When I bought two year saplings, they had been trimmed and pruned to leave one strong stem and a few smaller horizontal branches. The central trunk, or leader, does not bear apples. Instead, it functions as a pump, bringing sap up to leaves that fortify it with nutrients created by photosynthesis. Sap returns through the horizontal
branches where it deposits those nutrients in the flowers and fruit.

After apples form, Malus Pumila trees begin their regeneration by forming small leaf and larger bloom buds along the sides of branches. Adolescent trees produce only leaf buds, and concentrate on producing branches, including the small spurs that bear fruit.

When water levels in the soil drop in autumn, roots produce abscisic acid to prepare the terminal bud meristems for winter. Ethylene, another inhibiting growth hormone, prepares the branches to drop their leaves.

When temperatures fall below 55 degrees F, critical processes continue beneath the protective cover of hardened bud scales. When temperatures fall below 35, activities necessary to bud development all but stop.

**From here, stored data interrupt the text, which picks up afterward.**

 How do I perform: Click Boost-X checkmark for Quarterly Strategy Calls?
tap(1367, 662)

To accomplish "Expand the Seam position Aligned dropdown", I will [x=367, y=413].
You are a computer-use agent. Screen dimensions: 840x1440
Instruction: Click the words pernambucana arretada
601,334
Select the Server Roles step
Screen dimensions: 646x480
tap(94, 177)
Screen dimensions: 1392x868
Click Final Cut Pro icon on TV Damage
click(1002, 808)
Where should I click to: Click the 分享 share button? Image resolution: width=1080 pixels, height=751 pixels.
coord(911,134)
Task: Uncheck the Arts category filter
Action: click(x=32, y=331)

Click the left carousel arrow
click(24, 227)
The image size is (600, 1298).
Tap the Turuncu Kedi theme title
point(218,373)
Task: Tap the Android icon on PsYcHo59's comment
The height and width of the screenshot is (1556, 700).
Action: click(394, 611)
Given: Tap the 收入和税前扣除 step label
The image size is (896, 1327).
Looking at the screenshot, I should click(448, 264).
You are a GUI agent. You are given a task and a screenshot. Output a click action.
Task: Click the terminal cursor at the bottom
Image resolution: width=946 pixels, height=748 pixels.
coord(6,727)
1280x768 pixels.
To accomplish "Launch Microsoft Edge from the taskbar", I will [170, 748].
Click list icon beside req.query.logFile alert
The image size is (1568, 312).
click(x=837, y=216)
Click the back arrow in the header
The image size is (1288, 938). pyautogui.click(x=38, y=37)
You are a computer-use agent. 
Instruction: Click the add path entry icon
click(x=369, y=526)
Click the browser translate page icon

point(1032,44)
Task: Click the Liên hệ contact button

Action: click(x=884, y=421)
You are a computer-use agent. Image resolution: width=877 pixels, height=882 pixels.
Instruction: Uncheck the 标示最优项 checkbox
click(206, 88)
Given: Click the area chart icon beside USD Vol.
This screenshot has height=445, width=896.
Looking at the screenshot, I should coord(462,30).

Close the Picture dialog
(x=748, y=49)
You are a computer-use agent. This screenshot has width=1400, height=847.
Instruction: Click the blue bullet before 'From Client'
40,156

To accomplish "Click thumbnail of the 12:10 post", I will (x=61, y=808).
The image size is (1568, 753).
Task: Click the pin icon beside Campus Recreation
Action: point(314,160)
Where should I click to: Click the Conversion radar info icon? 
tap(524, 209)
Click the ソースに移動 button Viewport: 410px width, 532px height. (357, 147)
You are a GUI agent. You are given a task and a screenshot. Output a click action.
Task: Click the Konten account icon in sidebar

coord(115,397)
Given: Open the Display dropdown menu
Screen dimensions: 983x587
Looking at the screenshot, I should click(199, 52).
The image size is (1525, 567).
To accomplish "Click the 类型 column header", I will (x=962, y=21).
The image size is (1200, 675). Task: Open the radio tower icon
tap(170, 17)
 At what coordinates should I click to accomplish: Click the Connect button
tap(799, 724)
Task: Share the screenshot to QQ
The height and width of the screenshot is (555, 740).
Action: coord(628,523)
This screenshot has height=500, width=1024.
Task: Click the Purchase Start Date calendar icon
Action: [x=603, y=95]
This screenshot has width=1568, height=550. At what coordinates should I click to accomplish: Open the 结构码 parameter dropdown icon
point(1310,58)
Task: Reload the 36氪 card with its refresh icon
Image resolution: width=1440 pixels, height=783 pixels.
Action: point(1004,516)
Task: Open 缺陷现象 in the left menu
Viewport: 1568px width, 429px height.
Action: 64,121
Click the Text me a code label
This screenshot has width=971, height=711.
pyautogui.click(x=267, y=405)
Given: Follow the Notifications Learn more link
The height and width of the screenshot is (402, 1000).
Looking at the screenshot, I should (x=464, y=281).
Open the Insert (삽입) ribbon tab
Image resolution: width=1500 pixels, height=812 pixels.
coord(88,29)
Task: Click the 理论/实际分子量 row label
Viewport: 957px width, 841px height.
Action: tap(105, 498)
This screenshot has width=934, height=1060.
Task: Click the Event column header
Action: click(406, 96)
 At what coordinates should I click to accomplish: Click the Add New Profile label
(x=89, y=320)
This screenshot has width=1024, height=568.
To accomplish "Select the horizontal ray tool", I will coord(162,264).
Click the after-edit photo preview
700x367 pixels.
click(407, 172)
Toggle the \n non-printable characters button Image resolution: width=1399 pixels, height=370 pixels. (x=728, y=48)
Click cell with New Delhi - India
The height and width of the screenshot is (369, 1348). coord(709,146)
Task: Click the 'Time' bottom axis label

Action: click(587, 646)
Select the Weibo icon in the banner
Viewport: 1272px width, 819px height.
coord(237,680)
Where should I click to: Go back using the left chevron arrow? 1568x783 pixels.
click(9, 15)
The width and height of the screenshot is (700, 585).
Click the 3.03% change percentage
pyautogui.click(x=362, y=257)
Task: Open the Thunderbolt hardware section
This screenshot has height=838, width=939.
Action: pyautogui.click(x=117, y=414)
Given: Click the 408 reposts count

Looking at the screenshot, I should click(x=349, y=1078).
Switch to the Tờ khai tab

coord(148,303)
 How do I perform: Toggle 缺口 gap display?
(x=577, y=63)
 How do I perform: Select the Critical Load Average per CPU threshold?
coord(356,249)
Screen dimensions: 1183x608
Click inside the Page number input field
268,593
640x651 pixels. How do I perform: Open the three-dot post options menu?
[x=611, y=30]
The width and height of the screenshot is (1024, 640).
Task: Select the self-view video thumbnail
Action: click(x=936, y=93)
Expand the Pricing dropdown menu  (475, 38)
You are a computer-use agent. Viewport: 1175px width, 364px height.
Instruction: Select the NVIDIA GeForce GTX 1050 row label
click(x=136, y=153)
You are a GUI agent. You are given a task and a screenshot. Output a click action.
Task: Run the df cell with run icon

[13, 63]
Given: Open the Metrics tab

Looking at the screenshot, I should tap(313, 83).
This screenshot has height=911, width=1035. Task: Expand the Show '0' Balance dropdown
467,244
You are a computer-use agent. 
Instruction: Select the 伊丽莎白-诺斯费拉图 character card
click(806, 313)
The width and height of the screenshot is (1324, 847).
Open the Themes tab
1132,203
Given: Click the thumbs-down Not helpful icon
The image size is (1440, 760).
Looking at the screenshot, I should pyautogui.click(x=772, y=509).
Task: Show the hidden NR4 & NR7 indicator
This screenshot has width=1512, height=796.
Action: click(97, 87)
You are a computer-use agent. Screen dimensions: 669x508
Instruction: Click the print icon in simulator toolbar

Scientists aren’t sure exactly what occurs during winter. They only know if the weather warms before trees experience 1,000 hours of cool temperatures, apple buds open later and over a longer period of time, and so miss the flowering time of their pollinating cousins. Poorly formed flowers produce little fruit.

When farmers prune their trees, they take spurs down to three buds, and remove any branches that look like they’ll only produce leaves. Coincidentally, auxin, a growth hormone, is synthesized in terminal buds; when those tips disappear, the tree transfers development energy to the remaining lateral buds.

Red Delicious is notorious for vertical branches that compete with the leader. You can identify unpruned trees in the local orchards by the mantles of 1' to 2' spikes rising from the branches.

If an apple tree remains unclipped, it may lapse into a biennial cycle to only produce fruit every other year. Pruning helps a tree balance its competing requirements. It’s done now, after the worst of the winter cold to prevent freeze damage to the cuts. It needs to be completed before the tree blooms. Exactly when depends on individual growers, and the weather.

Orchards have probably nearly accumulated their chilling time. I think we had over 800 hours between October 16 and the end of November, and have had more than 200 scattered hours since temperatures fell before the solstice.

An experienced eye can see right now, in the cusp of winter, what the crop may be in September. Weather, insects, disease, irrigation, sprays and fertilizer may improve the fruit, but they can’t increase the yield beyond the potential of the existing buds.

As for my trees, I can only hope for good weather to keep them growing to maturity. They have recovered enough to produce the rudiments of spurs. Patience and water are all I can provide, along with snipping the dead tips some sunshiny day.

Photograph: Branches of Red Delicious apple tree, Bisbee cultivar. 10 February 2007.